Au dernier festival de Sundance, la grand-messe du cinéma (plus tellement) indépendant où se pressent toutes les propositions alternatives du cinéma américain – avec pour certains la possibilité de se frayer un chemin vers le grand public et les Oscars, comme Whiplash et Les bêtes du Sud sauvage dernièrement -, le film This is not a love story a marqué non seulement les esprits, mais aussi l’histoire de la manifestation. En acquérant les droits de distribution du long-métrage pour 12 millions de dollars, le studio Fox Searchlight a battu un record, et permis à ce dernier, reparti avec le Grand Prix et le prix du public, d’être au centre d’une sortie estivale à grande échelle. Un destin impressionnant pour un film qui n’aspire pourtant pas à un tel déferlement de gros chiffres.

La jeune fille et la mort

This is not a love story : amitié, humour et films suédés

This is not a love story, ou plutôt Me & Earl and the dying girl dans son titre original, est comme son retitrage l’indique une œuvre qui veut contourner les clichés récurrents de la romance adolescente, celle le venant le plus immédiatement à l’esprit étant le carton Nos étoiles contraires. Faire pleurer dans les chaumières avec une resucée teenage du bien-nommé Love Story, très peu pour Greg. Le héros de cette histoire, qui endosse dès les premières secondes le rôle du narrateur en voix-off (procédé qui trahit bien vite les origines littéraires du film), est un teenager comme il en existe tant dans le cinéma américain. Sympathique avec tout le monde, mais vaguement asocial, maladroit avec les filles, sarcastique jusqu’au détachement blasé, cultivé, mais sans but clair dans la vie, Greg veut juste en finir avec le lycée. Et ses parents gâchent tout en le contraignant à se rendre au chevet d’une fille de sa classe, Rachel, qui a appris qu’elle était atteinte d’une leucémie. La jeune fille est rétive et cassante, pas autant que Greg, mais derrière le malaise initial, une belle histoire commence à naître… Et non, ça n’est pas une histoire d’amour.

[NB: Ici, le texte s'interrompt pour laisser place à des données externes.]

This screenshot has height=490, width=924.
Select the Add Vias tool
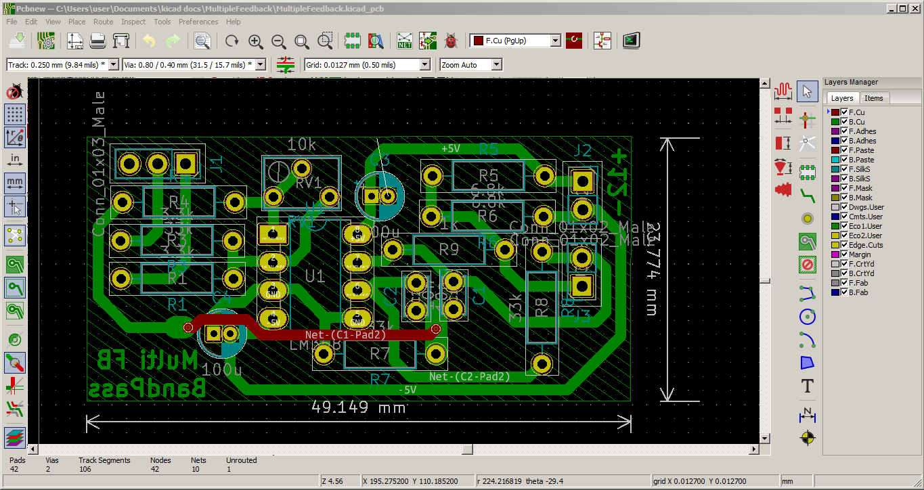807,218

Si elle infuse logiquement tout le film, au vu de son sujet particulièrement déprimant qu’est l’adolescence insouciante menacée de mort, la tentation du mélo est maintenue avec ferveur à l’écart dans This is not a love story. Parce qu’il se concentre avant tout sur son personnage principal, égotiste et brillant (ce qui fait à la fois sa force et sa faiblesse), le scénario prend des tangentes singulières, pas si éloignées dans leurs tons de succès comme Juno. Greg traîne ainsi régulièrement avec un beau-père gastronome et philosophe surréaliste (Nick Offerman, brillant), un prof tatoué aux méthodes inspirationnistes (Jon Bernthal, The Walking Dead) et surtout son meilleur ami, ou « collègue », Earl, avec qui il réalise à la chaîne des films « suédés » parodiant des grands succès. Et leur cinéphilie est bien plus pointue que celle du duo de Soyez sympas, rembobinez puisqu’elle convoque à la fois Werner Herzog, La jetée et La bataille d’Alger. Une exigence peu étonnante, puisque cette dimension inspirée ajoutée au roman de Jesse Andrews provient en fait de son surprenant réalisateur, Alfonso Gomez-Rejon.

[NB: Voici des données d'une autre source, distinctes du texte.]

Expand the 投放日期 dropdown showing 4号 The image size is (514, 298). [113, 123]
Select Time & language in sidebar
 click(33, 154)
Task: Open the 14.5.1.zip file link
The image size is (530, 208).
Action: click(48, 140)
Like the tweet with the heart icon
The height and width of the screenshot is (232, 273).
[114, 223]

Ma vie est un film en devenir

This is not a love story : amitié, humour et films suédés

Le réalisateur américain n’est pas exactement un novice derrière la caméra, puisqu’il a fait ses classes en tant qu’assistant de Martin Scorsese, notamment sur Casino, avant de passer réalisateur de seconde équipe, puis réalisateur tout court d’un premier long remarqué : The Town that dreaded sundown. Un slasher plastiquement impressionnant et thématiquement audacieux, que le cinéaste renie partiellement, et qui se situe surtout à mille lieues de l’ambiance et de l’univers de This is not a love story. La patte de Rejon est toutefois tout aussi visible dans ce deuxième essai, avec ces cadrages tarabiscotés, cette attention portée à la photographie, aux effets de montage et aux mouvements d’appareil circulaires. Visuellement, le film conjugue l’inventivité un peu branque et précieuse de Gondry et Wes Anderson (Rejon lui a même piqué deux de ses « animateurs » pour réaliser les courts-métrages de Greg et Earl), avec le formalisme viscéral de Scorsese, et le résultat produit son effet, par son originalité de ton et le tact avec lequel le film dose ses effets.

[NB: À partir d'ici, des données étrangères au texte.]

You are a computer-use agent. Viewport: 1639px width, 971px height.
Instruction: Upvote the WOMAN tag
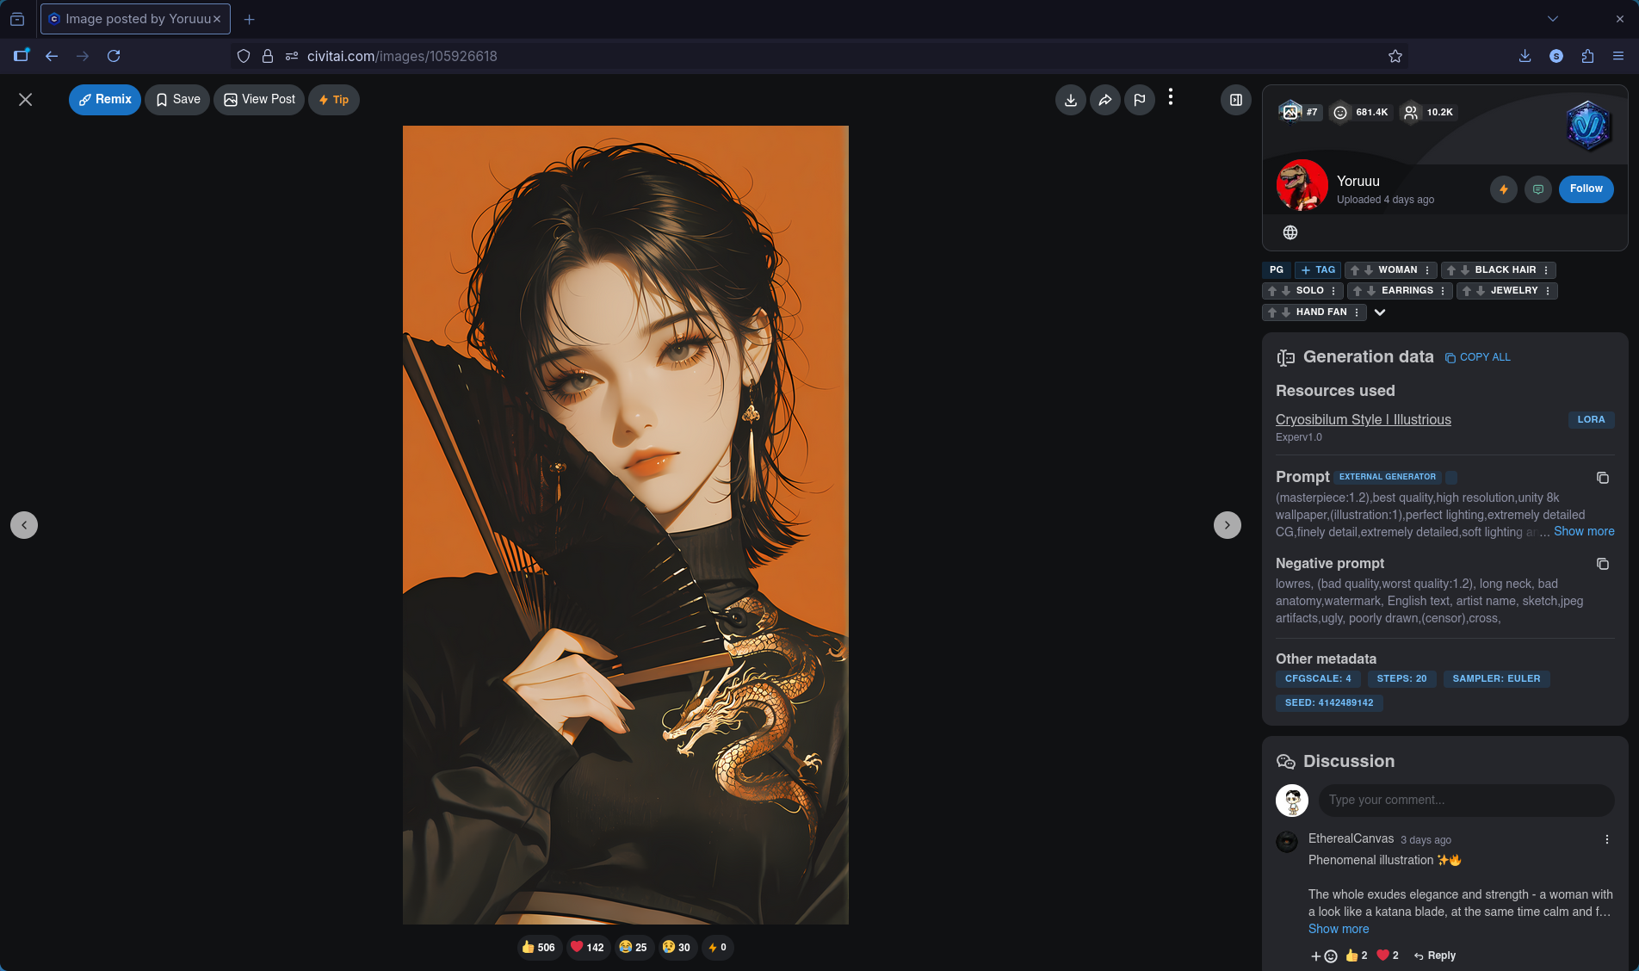tap(1355, 270)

Car s’il ne conte pas une histoire d’amour, mais celle d’un ado forcé d’abandonner ses poses supérieures et son cynisme pour comprendre le véritable sens de l’amitié, This is not a love story n’est pas un film pompeux, plombé par ses afféteries de film indé – bien présentes, et en nombre. Au contraire, l’énergie pop de l’œuvre se révèle contagieuse. Le cinéma y est manié comme une arme de distraction essentielle, un vecteur de liberté qui rapproche les contraires et désamorce le drame. Et au fur et à mesure que celui-ci se rapproche, que le film délaisse ses effets de style et son humour distingué, le réalisateur parvient à laisser plus de place aux performances d’acteurs (Thomas Mann, « révélé » par Projet X, et Olivia Cooke, vue dans Bates Motel et The Signal, sont particulièrement bons dans une scène en plan-séquence déchirante), et ménage une morale bouleversante qui nous prend par surprise. Une touche finale qui donne définitivement à cette fausse love story une dimension particulière, et particulièrement mémorable.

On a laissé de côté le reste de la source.